Items from a dataset
==*==

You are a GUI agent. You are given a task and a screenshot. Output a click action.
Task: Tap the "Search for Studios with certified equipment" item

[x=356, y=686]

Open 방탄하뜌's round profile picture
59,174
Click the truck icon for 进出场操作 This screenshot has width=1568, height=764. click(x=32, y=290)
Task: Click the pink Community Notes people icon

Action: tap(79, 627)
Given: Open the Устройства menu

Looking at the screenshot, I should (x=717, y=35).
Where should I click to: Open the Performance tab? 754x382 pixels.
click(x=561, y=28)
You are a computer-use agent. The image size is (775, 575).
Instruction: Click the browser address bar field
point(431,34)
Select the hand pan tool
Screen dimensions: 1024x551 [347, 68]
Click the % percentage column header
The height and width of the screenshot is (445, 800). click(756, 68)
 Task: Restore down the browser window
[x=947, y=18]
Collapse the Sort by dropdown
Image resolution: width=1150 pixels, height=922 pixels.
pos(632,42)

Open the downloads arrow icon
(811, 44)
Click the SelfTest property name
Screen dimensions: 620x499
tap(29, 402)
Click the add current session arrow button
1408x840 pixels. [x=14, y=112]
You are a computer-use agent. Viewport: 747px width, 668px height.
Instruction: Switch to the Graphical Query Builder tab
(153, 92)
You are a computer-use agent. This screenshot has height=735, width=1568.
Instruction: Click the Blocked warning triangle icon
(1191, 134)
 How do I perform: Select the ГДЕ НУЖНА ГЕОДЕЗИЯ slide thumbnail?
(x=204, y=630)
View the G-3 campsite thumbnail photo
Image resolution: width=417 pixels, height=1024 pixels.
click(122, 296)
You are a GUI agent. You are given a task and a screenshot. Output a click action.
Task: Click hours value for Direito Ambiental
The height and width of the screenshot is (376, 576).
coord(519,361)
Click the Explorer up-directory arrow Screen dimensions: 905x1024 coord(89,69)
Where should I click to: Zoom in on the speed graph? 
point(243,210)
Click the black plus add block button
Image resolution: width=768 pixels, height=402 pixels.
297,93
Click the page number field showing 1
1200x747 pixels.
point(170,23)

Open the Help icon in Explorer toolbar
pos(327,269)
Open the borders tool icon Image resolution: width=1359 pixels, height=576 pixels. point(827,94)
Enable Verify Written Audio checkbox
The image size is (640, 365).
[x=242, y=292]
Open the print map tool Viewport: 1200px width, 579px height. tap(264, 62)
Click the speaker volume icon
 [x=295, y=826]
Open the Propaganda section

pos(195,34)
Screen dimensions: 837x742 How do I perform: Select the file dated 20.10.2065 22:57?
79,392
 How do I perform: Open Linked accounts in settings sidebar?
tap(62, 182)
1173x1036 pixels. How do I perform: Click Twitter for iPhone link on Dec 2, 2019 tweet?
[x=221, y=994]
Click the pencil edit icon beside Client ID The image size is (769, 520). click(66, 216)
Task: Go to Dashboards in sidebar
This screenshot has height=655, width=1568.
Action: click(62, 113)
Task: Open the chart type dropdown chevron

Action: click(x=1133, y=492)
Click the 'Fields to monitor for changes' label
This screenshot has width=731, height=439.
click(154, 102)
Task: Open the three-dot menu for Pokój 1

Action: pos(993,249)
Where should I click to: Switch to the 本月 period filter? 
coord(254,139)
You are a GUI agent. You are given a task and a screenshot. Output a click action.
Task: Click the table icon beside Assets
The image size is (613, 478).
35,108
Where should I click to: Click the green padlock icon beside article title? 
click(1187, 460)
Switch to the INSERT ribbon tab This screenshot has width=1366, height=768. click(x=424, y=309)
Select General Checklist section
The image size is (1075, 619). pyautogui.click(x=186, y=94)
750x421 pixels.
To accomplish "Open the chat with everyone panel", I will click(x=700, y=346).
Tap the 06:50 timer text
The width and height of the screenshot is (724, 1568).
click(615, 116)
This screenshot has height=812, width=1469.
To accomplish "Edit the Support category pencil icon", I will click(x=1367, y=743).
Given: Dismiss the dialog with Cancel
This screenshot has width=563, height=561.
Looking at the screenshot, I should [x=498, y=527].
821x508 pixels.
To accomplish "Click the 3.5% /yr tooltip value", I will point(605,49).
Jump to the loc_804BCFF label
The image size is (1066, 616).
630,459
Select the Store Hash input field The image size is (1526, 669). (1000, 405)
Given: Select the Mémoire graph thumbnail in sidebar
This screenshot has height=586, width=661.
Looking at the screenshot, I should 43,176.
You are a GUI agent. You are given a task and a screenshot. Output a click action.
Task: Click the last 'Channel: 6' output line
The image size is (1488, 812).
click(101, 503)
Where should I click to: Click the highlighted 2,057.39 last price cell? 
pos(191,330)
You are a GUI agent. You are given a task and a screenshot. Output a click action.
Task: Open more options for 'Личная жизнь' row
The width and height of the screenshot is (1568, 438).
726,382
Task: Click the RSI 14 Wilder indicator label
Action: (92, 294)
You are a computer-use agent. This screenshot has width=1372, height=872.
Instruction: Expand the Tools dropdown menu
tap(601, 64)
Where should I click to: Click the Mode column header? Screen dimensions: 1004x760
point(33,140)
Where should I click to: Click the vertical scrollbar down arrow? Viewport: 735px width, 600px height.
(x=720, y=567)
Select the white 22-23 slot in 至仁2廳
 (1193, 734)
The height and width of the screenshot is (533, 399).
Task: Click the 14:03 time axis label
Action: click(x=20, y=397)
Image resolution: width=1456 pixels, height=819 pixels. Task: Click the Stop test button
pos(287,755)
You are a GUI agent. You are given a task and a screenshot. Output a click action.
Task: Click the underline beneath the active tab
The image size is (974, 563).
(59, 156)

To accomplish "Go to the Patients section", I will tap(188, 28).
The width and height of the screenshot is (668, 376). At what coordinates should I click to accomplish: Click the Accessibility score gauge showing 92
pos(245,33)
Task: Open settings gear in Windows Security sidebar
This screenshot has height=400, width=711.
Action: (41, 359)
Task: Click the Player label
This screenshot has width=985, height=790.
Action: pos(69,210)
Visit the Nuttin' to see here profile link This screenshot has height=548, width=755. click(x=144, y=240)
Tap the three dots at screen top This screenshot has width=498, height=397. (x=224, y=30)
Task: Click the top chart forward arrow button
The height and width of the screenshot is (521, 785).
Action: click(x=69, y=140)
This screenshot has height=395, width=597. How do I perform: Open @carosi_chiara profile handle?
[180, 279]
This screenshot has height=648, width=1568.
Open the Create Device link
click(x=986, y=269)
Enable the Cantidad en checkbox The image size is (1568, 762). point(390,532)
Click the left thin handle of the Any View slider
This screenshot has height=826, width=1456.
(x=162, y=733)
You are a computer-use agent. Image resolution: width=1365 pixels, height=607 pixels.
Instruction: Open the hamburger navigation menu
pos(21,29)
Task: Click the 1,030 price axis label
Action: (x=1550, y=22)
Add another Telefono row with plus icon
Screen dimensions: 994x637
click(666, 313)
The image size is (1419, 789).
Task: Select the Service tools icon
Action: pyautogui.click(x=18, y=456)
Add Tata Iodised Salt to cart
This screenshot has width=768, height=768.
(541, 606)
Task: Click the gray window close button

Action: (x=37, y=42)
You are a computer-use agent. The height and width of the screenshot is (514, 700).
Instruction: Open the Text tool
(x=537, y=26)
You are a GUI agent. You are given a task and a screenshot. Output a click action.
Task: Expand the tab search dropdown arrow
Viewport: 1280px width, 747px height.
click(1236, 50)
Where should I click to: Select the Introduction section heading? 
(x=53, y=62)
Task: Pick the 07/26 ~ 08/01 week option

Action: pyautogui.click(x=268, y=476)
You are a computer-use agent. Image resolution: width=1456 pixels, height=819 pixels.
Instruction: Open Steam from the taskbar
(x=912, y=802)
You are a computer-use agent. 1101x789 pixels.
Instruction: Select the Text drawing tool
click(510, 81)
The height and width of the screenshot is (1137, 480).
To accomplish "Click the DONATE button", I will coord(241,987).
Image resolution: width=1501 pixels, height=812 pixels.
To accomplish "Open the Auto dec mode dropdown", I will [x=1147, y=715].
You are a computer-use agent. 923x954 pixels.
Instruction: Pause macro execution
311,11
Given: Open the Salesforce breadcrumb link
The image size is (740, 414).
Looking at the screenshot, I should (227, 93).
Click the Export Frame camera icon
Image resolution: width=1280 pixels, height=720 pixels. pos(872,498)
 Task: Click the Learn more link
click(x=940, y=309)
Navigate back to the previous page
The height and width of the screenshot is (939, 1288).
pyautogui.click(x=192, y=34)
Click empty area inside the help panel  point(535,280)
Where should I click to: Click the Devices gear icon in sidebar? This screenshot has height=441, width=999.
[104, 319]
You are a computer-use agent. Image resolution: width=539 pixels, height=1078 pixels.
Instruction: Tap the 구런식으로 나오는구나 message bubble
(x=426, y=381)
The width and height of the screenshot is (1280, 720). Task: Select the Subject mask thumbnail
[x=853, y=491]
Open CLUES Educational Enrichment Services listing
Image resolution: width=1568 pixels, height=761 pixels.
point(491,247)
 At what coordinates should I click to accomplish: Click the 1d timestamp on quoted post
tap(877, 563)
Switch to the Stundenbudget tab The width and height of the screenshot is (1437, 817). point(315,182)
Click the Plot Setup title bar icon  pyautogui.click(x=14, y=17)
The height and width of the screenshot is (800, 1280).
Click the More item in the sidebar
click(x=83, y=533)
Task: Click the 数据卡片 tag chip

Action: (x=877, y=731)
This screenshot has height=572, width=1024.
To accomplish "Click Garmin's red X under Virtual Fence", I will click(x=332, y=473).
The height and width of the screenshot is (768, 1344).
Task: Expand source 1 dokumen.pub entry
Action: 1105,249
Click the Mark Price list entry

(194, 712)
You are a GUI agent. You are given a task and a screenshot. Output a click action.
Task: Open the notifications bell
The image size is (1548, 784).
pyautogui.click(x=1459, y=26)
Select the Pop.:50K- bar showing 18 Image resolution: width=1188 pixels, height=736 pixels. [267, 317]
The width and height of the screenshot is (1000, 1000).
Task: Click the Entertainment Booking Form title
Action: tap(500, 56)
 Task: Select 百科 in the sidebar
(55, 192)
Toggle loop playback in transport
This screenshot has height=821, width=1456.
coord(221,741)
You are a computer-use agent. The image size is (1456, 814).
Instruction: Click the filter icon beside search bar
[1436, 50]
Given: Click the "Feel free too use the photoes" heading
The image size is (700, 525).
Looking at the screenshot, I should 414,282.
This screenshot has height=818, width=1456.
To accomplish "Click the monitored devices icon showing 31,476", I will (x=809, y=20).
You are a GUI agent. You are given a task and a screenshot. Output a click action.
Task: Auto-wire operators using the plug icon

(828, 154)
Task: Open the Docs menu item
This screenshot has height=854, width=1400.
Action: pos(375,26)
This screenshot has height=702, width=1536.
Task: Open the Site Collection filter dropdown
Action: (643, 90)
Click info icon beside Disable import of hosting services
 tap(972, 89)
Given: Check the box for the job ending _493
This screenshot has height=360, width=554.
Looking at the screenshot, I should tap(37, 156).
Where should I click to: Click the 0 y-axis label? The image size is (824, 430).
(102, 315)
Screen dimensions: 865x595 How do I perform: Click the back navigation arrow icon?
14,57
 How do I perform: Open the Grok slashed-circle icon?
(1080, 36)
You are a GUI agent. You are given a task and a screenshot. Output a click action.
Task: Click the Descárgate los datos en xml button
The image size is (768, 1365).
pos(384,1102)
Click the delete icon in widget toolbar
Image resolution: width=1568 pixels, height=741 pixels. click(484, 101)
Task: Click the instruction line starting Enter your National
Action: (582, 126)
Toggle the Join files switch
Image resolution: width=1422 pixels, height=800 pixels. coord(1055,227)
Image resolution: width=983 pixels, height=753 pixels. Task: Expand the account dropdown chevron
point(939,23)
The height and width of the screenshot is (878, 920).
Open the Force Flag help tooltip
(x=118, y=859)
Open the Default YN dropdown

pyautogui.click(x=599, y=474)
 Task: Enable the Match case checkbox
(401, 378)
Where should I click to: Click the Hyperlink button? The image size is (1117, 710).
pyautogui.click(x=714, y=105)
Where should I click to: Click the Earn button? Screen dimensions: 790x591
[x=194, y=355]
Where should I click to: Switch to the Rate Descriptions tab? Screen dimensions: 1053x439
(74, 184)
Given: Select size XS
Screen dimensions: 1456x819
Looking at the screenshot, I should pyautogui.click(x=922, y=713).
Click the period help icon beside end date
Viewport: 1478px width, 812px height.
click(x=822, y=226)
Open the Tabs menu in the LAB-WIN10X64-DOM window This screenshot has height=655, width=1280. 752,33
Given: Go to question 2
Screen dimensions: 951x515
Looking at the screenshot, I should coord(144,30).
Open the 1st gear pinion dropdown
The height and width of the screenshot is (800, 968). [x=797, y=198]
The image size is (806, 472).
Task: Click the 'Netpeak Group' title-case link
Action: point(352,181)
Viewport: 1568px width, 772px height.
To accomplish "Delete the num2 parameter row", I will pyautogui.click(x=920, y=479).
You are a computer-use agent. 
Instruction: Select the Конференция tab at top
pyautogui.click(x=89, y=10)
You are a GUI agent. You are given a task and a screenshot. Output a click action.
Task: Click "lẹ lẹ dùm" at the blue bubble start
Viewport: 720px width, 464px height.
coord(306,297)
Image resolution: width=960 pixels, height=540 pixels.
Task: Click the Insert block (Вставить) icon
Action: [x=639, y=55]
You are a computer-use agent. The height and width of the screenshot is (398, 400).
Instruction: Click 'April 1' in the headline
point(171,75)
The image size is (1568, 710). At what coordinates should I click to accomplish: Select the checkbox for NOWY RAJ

==*==

> [Assignment] Copy range, inclusive: the line holding "Open the downloads arrow icon" to the line holding "Click the Explorer". Reproduce exactly those lines of the records above and no others.

> [Expected answer]
Open the downloads arrow icon
(811, 44)
Click the SelfTest property name
Screen dimensions: 620x499
tap(29, 402)
Click the add current session arrow button
1408x840 pixels. [x=14, y=112]
You are a computer-use agent. Viewport: 747px width, 668px height.
Instruction: Switch to the Graphical Query Builder tab
(153, 92)
You are a computer-use agent. This screenshot has height=735, width=1568.
Instruction: Click the Blocked warning triangle icon
(1191, 134)
 How do I perform: Select the ГДЕ НУЖНА ГЕОДЕЗИЯ slide thumbnail?
(x=204, y=630)
View the G-3 campsite thumbnail photo
Image resolution: width=417 pixels, height=1024 pixels.
click(122, 296)
You are a GUI agent. You are given a task and a screenshot. Output a click action.
Task: Click hours value for Direito Ambiental
The height and width of the screenshot is (376, 576).
coord(519,361)
Click the Explorer up-directory arrow Screen dimensions: 905x1024 coord(89,69)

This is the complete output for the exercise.